Novel starting points for fragment-based drug design against human heat-shock protein 90 identified using crystallographic fragment screening.

Abstract

Heat-shock protein 90 (HSP90) is a highly active molecular chaperone that plays a crucial role in cellular function. It facilitates the folding, assembly and stability of various oncogenic proteins, particularly kinases and transcription factors involved in regulating tumor growth and maintenance signaling pathways. Consequently, HSP90 inhibitors are being explored as drugs for cancer therapy.

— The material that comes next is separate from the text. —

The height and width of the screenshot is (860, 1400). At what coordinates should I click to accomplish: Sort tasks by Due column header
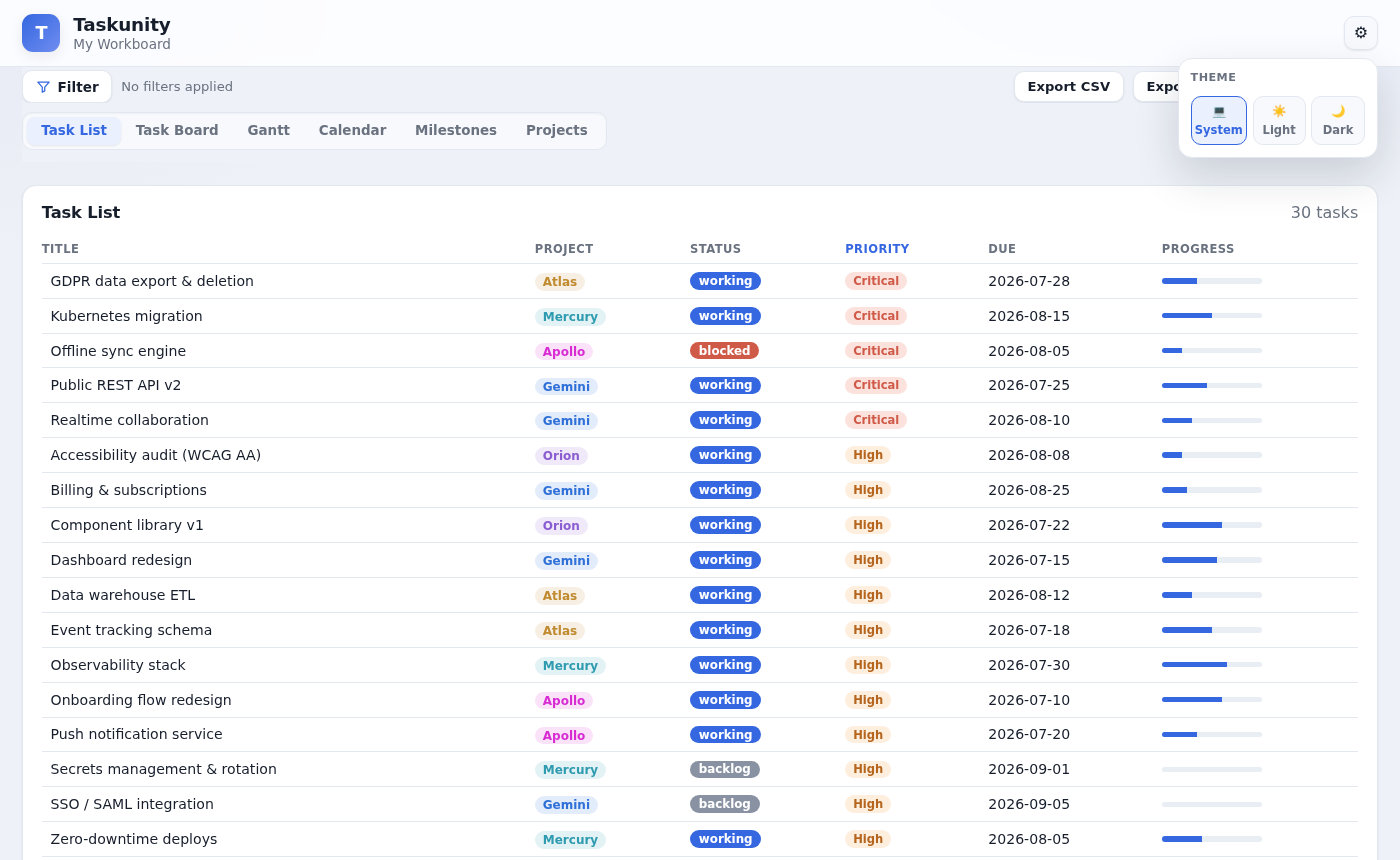1002,249
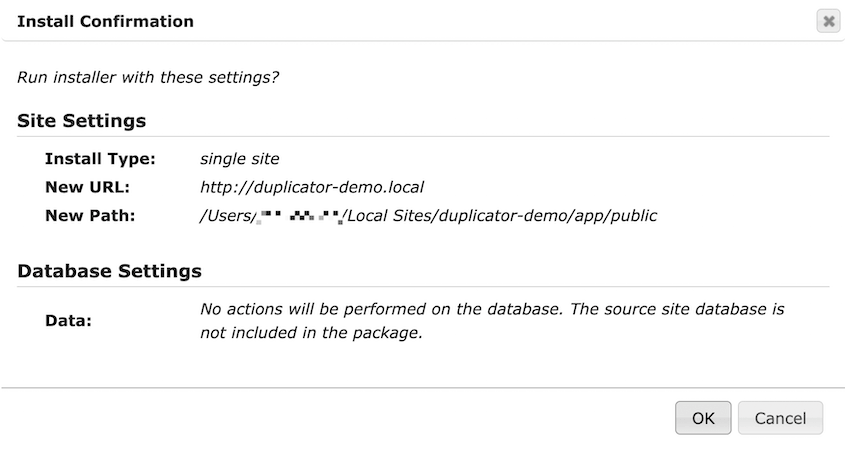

Crystallographic fragment screening is a novel screening method that has been developed in recent years for fragment-based drug discovery and is known for its high hit rate and its ability to provide direct insights into the complex structures of proteins and compounds. In this paper, high-diffraction-resolution crystals of the N-terminal domain of human HSP90α were employed in crystallographic fragment screening to discover binding fragments and binding sites. A diverse library of 800 structurally distinct fragments was screened, yielding 91 starting points for the fragment-based drug design of new HSP90α N-terminal inhibitors. Nearly a thousand crystals were measured, with 738 being processed and phased using a highly automated data-processing pipeline including data reduction and phasing, refinement and hit identification via PanDDA multi-data-set analysis. The 91 identified compounds bind to eight distinct regions of the HSP90α N-terminus, with 63 fragments located in the ATP-binding pocket and its surroundings, thus demonstrating the potential for the development of HSP90α- and ATP-binding inhibitors. This study emphasizes crystallographic fragment screening as a powerful method that can effectively identify fragment molecules and inhibitors that bind to HSP90α, contributing to ongoing efforts in cancer drug discovery.